(Collected data entries)
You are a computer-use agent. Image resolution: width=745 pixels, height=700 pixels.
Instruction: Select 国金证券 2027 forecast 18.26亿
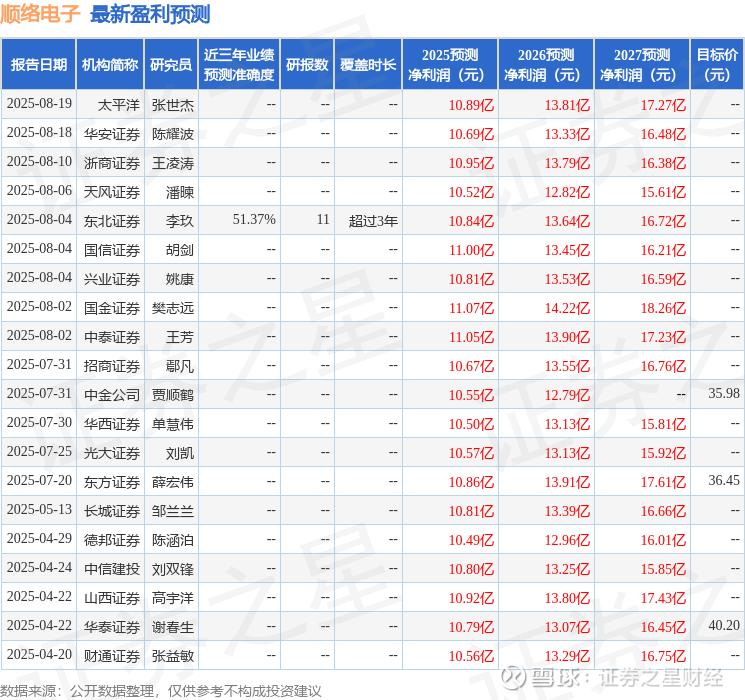tap(663, 308)
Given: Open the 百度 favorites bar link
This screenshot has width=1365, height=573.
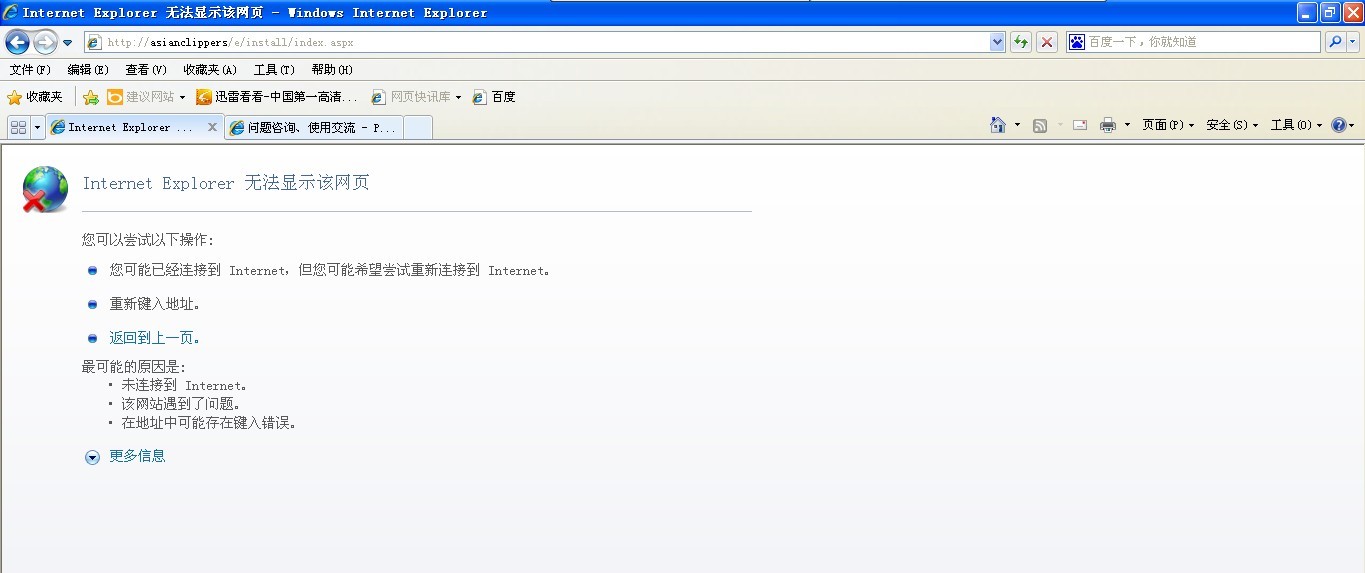Looking at the screenshot, I should pos(494,97).
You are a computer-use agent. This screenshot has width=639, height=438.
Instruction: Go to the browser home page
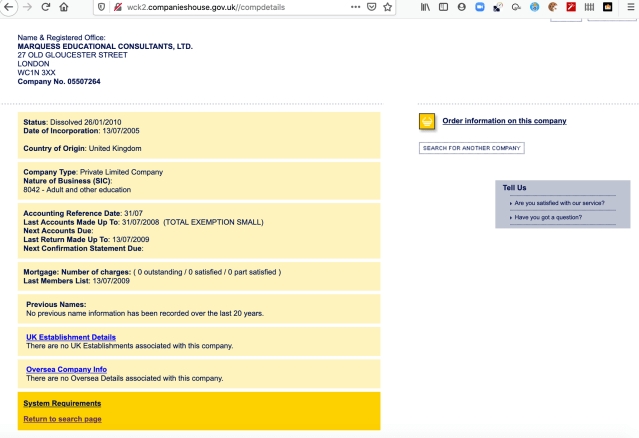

TASK STATEMENT. From the line containing "Given: Open the 百度 favorites bar link" down to the last line of the entries above, retype each line exactly as it stands, but skip the pictures.

ANSWER SECTION.
Given: Open the 百度 favorites bar link
This screenshot has width=1365, height=573.
Looking at the screenshot, I should pos(494,97).
You are a computer-use agent. This screenshot has width=639, height=438.
Instruction: Go to the browser home page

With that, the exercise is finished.